What you need to know

More on the matter

Well run bars and kitchens around the world all share at least one attribute; they have good waste management; Do not throw away food. The parts you don’t use for your dish, you turn into something else that you can sell.

It’s the same way for a farmer and winemaker. Where wine (and it’s distillate Brandy) is fermented fruit juice, you are left with loads of waste when pressing your fruit. All the stems, stones, skins and fruit pomace (the “meat”) are leftovers, that you do not need in further steps in wine producing.

The farmer normally sells his wine, or if rich enough to have a distilling apparatus, the distillate. So, getting high on your own supply means cutting into profits. Normally not a thing people want to do, as money is nice.

However, the leftovers of wine production can also ferment into a porridge of putrid horribleness, that you can distill into what we commonly call Pomace Brandy. Most wine prod ucing areas have a tradition for this, and they all call it by different names. The best known version of this is the Italian Grappa, but we do have other kinds, including;

The only kind of Pomace Brandy known in Norway is grappa, so much so that Grappa as a term is better known than the term Pomace Brandy.

One reason for this is that the Italians are really good at marketing, and know how to wrap a turd in silk robes and call it a Robust Beauty.
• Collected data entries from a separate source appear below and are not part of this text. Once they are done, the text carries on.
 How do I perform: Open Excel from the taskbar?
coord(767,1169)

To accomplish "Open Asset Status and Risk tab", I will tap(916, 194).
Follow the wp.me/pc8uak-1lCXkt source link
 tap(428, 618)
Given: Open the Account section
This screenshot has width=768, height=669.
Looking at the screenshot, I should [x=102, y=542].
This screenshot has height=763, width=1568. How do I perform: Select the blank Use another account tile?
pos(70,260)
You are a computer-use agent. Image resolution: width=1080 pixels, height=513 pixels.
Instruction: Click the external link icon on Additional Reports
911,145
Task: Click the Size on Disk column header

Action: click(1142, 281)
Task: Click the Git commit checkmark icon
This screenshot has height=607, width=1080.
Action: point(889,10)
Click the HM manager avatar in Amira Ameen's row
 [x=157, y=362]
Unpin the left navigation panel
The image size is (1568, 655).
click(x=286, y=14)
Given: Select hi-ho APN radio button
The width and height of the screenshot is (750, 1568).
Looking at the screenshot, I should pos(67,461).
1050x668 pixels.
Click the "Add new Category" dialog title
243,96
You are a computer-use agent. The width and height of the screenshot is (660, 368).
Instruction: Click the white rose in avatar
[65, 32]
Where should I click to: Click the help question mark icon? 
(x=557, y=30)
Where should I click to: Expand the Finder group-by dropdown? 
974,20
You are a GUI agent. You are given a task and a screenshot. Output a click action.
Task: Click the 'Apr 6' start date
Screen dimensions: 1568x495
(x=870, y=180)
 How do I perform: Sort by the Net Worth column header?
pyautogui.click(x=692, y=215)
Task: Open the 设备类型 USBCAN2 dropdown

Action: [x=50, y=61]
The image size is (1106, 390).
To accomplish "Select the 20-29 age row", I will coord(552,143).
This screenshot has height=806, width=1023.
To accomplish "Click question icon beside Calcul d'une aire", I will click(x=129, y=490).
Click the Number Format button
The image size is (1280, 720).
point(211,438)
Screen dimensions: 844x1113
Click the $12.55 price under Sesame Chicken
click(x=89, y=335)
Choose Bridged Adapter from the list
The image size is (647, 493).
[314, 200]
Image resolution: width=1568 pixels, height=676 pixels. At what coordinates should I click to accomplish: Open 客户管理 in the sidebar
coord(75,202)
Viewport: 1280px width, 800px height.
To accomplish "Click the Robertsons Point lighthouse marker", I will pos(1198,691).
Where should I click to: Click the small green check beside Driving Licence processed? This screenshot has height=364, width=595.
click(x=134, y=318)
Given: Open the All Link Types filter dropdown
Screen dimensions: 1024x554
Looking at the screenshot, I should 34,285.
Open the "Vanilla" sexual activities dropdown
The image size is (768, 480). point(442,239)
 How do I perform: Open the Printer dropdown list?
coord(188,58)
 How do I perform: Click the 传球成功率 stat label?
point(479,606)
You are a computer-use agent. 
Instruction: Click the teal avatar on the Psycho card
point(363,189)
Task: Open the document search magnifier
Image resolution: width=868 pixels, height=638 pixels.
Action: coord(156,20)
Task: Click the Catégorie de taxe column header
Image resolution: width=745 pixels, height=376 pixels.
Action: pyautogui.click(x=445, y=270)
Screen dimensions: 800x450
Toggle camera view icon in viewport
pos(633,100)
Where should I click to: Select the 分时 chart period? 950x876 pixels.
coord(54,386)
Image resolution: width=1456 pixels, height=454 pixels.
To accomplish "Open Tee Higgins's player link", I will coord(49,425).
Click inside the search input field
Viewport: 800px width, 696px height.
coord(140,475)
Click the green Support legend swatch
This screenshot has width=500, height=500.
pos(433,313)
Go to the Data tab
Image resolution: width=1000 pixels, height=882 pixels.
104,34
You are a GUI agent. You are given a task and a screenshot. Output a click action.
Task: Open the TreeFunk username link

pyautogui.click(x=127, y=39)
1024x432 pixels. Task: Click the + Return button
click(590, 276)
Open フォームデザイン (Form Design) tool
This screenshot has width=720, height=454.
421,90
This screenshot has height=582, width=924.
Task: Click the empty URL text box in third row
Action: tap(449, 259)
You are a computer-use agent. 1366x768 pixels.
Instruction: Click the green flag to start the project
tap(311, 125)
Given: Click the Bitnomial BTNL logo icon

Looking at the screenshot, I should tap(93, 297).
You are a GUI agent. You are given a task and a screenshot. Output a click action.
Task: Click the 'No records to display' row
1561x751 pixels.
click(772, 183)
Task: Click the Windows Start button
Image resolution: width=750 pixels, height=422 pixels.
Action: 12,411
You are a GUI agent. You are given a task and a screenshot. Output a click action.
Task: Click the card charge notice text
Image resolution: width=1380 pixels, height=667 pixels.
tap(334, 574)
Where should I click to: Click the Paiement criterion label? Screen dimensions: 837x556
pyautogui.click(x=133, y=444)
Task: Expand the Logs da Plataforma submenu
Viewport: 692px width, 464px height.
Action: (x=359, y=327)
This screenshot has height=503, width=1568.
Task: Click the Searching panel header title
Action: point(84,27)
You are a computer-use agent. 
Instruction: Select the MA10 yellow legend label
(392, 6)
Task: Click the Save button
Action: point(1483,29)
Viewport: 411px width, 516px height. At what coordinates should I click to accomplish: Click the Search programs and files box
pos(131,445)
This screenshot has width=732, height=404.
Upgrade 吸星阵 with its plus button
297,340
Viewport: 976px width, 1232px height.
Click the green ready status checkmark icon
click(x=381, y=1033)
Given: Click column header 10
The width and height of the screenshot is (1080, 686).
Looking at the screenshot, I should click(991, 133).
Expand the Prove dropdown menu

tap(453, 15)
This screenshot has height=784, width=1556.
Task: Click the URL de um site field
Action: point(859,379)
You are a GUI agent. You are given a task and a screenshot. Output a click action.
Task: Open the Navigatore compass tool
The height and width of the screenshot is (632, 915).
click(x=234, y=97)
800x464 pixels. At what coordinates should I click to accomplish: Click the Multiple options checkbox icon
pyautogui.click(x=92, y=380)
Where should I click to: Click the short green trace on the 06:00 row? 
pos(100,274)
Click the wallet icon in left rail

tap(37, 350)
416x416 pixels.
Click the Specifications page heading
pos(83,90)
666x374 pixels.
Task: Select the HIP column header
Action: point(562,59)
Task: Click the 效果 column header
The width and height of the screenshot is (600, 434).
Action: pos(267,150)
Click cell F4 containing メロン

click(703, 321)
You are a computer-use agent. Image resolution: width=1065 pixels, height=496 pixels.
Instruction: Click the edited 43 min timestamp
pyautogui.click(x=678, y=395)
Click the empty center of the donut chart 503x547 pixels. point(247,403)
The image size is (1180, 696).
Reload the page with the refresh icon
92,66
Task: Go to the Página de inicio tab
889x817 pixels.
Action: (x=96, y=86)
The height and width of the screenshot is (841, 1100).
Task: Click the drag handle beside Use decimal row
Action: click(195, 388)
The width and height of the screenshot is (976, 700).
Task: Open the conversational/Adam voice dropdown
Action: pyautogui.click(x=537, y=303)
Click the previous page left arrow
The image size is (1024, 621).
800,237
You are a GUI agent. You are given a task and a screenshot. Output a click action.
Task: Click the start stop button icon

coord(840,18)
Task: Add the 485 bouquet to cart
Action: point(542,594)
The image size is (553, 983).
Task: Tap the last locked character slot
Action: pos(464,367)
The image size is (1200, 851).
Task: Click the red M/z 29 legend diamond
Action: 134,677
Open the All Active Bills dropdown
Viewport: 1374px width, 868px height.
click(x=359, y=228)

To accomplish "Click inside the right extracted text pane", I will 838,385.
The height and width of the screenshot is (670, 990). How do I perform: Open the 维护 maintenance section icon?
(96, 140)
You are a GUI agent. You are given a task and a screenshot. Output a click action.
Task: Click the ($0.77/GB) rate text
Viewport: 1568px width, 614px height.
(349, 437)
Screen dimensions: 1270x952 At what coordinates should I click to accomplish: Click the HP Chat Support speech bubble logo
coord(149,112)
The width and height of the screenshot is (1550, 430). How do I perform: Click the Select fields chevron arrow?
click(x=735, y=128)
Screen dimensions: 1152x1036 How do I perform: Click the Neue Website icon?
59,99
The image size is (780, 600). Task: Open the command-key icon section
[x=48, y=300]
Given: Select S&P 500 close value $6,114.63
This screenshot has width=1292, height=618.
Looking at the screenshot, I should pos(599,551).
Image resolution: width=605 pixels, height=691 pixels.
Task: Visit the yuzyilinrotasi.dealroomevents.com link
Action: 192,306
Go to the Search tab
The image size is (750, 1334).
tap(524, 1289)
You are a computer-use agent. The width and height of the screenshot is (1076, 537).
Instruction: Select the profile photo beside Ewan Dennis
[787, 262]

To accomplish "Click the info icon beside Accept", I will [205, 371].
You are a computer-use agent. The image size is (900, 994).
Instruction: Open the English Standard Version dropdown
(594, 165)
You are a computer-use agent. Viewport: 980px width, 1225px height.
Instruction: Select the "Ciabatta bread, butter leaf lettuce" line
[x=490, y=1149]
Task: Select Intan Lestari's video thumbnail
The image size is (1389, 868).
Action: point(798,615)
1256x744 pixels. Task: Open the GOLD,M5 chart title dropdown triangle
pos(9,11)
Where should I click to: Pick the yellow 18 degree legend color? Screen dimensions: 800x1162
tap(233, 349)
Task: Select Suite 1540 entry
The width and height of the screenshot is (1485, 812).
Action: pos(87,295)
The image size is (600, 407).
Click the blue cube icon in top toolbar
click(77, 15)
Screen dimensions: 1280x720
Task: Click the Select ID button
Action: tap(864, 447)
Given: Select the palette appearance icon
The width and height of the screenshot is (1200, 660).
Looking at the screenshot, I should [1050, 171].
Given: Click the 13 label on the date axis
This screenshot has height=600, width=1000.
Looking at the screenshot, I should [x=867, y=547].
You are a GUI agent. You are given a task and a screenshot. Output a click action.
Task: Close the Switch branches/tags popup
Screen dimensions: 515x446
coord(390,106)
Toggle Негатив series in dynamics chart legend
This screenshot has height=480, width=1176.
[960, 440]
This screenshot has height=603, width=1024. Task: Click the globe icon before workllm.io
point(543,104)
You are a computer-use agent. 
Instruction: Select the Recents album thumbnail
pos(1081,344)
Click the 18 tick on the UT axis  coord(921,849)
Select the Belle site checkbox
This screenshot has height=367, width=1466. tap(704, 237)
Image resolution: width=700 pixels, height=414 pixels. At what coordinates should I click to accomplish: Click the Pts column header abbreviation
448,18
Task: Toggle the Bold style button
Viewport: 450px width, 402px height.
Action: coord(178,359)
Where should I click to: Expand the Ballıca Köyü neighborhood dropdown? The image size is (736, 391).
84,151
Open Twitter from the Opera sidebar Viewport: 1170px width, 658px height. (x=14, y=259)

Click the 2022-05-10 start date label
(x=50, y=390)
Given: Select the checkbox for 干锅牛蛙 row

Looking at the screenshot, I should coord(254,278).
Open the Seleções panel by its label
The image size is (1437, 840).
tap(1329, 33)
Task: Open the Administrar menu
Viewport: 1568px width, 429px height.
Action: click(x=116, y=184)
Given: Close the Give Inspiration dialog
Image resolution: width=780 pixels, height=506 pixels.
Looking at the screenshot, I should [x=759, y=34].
Therefore, they managed to turn a rustic waste product of Wine into something they could sell to the international market.

The moment money became a thing, newer, better things were tried, and Italy has had a Monovitigno tradition going for their grappas for a few years now. Monovitigno is a fancy italian term for “one type of grape”, and tells you what you need to know. Most Pomace Brandies are a mash of all kinds of grapes, and mixed together without much thought or purpose, though with the monovitigno tradition, grappa of just one kind of grape can be had and tried. Depending on the grape variety, this can create a hugely different product.